On 6 November 2025, Klimaan hosted an Energy Café in the Otterbeek neighborhood in Mechelen as part of U2Demo’s Belgian pilot. The drop-in event offered social tenants a friendly, low-threshold space to talk about energy, solar power, and household bills, and to connect with U2Demo’s research on smarter local energy use.
Otterbeek already benefits from Klimaan’s community solar rollout: 1,795 panels on 197 roofs now supply the neighborhood with local electricity. Residents who use this solar power pay 10% below the social tariff, and the scheme avoids about 130 tonnes of CO₂ each year—roughly the annual absorption of 6,000 trees. The Energy Café offered a moment for neighbors to relate these neighborhood gains to their own home situation.
What the café focused on
The Energy Café worked like a walk-in support point, in an informal setting with coffee, tea, and something sweet on the table. Residents were encouraged to bring their annual energy statement—or their supplier portal login details if they had them—so the advice could be concrete and personal.

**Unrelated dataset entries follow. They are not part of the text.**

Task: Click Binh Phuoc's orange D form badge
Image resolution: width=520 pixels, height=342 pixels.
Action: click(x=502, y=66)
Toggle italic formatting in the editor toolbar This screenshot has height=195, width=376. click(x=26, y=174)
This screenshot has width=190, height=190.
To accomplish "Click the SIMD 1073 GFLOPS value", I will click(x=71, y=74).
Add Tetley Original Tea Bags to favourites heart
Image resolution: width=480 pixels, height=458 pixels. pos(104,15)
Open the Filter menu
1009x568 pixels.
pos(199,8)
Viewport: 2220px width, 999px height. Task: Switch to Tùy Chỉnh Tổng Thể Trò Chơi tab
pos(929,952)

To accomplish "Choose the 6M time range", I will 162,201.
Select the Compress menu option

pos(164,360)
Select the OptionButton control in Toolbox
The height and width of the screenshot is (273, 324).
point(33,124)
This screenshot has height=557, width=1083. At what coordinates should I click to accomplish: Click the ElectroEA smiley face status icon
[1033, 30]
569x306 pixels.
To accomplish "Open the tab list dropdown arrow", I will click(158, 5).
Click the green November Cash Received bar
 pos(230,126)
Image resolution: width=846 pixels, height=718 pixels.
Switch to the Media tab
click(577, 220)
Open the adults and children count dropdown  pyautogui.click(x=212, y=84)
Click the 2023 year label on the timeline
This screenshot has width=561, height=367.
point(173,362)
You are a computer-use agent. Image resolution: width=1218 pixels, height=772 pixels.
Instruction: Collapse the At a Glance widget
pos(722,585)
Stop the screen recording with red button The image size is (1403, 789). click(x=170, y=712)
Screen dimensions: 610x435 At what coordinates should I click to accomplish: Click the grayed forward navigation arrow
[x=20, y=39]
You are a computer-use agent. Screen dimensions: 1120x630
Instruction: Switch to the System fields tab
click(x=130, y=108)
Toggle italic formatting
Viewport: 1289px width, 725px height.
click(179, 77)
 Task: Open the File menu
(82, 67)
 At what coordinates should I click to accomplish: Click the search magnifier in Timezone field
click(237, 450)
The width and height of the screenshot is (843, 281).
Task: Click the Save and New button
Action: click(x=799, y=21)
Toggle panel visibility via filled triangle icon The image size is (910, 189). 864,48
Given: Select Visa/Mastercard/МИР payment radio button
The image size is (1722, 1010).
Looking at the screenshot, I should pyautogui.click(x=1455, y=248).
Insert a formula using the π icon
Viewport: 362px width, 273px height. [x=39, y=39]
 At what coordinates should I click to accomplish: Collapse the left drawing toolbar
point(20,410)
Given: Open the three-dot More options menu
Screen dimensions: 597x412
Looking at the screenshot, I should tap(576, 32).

Klimaan staff answered practical questions about the local solar setup and day-to-day use: how self-consumption works, what residents see on their bills and apps, how much they’re saving, and what to do when something seems off with an inverter or installation.
For broader bill and contract concerns, Klimaan teamed up with SAAMO, a Flemish organization specialized in energy affordability. SAAMO experts reviewed bills side-by-side with residents, checked if people were still on the most advantageous contract, and helped untangle confusing items.
Finally, the café also shared a clear snapshot of the wider energy work in the neighborhood. Through easy visuals and short explanations, residents learned how projects like U2Demo and REINVENT fit into Otterbeek’s next steps, and how they can contribute.
Beyond technology: building energy confidence
One thing stood out in the conversations: having solar panels in the neighborhood doesn’t automatically mean people feel confident using or understanding the system. Questions about consumption, savings, and billing are still very real. That’s why small, practical community moments like the Energy Café matter — they help turn a technical project into something residents can actually navigate in daily life, and they strengthen participation in U2Demo’s local research.
Data for smarter local energy, with privacy protected
To better align local production and use, Klimaan collaborates with the local grid operator Fluvius to analyse electricity flows in Otterbeek. Detailed consumption data is used within the REINVENT research work to build anonymized usage profiles, which are then also made available for broader studies, including U2Demo. The profiles cover quarter-hourly consumption and injection, hourly solar production, and general indicators such as whether a home has solar panels or benefits from a social tariff. No names, addresses, or meter identifiers are included, so individual households cannot be identified.
These insights help researchers build models that support a stable local grid and explore future neighbourhood energy services.
Otterbeek continues as a living lab for fair energy sharing and resident-centred innovation—showing how local solar can be paired with real support to make the benefits understandable and accessible for everyone.